Citigroup's failure . . . would trigger the payoff of a massive bet of unknown dimensions: from people who had sold credit default swaps on it to those who had bought them. This is yet another consequence of turning Wall Street partnerships into public corporations: It turns them into objects of speculation. It [is] no longer the social and economic relevance of a bank that renders it too big too fail, but the number of side bets that have been made upon it.

--Michael Lewis, The Big Short (p. 263)

What to Do

If Lewis is right -- and I have no reason to think he isn't -- the appropriate policy response couldn't be more obvious, or necessary.

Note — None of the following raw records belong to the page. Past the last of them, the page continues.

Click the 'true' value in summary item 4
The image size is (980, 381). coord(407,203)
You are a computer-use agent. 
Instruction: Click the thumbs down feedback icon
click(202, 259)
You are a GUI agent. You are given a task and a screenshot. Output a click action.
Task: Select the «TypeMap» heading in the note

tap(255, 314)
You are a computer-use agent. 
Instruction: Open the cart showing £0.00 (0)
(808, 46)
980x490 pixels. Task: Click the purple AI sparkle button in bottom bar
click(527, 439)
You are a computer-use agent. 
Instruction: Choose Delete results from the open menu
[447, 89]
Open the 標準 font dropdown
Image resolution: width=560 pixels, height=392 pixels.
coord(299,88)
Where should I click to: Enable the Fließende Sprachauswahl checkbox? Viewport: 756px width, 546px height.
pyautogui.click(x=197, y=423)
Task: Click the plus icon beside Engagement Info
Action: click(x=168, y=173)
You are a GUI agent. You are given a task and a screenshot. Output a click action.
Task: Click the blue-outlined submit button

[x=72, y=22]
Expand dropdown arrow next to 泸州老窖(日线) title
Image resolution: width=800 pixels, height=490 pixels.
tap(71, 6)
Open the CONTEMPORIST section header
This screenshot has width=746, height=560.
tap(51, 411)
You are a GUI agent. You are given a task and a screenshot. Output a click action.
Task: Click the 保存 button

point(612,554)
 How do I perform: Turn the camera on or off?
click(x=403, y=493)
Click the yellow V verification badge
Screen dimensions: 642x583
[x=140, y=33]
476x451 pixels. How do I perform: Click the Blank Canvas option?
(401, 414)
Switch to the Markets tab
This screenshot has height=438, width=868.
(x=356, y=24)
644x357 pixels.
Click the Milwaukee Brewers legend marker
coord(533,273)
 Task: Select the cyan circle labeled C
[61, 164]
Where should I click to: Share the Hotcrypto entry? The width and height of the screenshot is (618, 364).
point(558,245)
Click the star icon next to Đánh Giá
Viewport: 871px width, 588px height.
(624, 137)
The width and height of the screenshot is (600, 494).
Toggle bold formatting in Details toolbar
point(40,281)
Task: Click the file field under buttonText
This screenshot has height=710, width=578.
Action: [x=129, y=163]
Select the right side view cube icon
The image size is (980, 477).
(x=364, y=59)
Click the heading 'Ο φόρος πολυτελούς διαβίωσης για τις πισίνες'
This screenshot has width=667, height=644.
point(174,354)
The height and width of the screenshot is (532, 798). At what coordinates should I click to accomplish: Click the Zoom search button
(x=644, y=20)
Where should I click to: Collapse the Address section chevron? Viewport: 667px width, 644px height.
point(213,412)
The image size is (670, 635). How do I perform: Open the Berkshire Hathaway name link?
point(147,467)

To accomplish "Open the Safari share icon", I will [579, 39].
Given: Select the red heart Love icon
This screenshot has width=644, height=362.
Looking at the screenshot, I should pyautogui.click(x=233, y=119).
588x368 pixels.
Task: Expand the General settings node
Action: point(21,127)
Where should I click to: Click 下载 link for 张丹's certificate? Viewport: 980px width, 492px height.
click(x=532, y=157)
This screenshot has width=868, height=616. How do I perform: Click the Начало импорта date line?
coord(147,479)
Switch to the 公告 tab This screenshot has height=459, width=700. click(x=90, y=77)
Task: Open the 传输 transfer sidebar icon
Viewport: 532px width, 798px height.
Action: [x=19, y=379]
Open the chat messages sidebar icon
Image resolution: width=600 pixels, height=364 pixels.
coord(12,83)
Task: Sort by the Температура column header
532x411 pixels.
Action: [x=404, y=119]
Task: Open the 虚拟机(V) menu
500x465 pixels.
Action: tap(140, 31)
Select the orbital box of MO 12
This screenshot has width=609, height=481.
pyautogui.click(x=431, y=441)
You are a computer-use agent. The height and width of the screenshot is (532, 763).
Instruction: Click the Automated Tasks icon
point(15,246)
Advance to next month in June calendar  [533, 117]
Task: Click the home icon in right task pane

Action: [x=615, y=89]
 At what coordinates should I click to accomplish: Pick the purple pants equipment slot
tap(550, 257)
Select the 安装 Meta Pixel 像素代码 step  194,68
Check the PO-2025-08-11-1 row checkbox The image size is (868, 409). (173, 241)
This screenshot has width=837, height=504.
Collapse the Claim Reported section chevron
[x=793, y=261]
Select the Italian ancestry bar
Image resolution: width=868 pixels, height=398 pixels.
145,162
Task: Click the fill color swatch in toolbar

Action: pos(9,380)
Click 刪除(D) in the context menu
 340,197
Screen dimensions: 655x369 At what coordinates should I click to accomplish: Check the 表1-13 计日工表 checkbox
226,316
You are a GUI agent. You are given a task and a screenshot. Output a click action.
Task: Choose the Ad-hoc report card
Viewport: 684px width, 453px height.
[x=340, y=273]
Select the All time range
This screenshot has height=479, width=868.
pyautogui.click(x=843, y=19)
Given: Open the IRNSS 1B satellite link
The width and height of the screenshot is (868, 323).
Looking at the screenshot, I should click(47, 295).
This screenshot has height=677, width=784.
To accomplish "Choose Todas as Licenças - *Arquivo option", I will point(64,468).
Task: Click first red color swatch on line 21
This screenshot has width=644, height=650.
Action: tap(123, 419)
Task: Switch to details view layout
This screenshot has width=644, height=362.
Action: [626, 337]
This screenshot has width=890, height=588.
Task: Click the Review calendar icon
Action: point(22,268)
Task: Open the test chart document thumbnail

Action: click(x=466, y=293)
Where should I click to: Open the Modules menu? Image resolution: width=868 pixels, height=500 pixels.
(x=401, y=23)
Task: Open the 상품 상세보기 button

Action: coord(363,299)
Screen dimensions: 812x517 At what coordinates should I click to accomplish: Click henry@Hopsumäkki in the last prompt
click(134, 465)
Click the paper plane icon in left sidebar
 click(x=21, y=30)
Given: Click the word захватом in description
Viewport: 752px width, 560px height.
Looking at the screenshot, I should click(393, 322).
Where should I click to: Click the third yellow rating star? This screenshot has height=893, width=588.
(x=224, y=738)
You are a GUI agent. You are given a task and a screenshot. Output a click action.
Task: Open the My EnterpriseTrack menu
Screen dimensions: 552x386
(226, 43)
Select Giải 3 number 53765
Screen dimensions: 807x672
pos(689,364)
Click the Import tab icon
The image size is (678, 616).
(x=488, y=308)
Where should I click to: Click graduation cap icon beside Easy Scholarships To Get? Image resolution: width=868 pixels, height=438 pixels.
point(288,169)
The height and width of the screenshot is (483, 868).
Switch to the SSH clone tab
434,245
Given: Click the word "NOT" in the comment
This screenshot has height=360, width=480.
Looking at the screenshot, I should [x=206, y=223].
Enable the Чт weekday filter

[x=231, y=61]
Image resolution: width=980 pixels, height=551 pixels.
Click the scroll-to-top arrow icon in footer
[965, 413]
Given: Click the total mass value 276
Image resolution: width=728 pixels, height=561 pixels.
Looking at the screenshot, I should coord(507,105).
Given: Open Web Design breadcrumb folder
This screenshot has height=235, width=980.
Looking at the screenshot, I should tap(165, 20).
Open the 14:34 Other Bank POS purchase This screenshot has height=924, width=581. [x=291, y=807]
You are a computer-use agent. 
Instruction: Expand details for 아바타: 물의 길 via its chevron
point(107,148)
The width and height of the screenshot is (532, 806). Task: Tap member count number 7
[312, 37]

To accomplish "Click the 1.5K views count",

Step One: the federal government should void all such credit default swaps, immediately.

Aren't those private contracts?

So what?

So were millions of contracts (presumably unwritten) making human beings owners of other human beings.

What do you think happened to all those contracts on January 2, 1863? (the day after The Emancipation Proclamation).

Step Two. Break up the monster banks that ushered in this toxic, dysfunctional and highly combustible state of affairs (cue Warren Buffett's line about "financial weapons of mass destruction").

Step Three. Hold their leaders accountable for their epic greed, negligence and corruption* (vs. giving them, collectively, ongoing billions in bonuses).

No, that hasn't happened yet.

In fact, it hasn't even started.

*Let the courts figure out the proper weighting; mine would be 50% greed, 30% corruption, 20% negligence.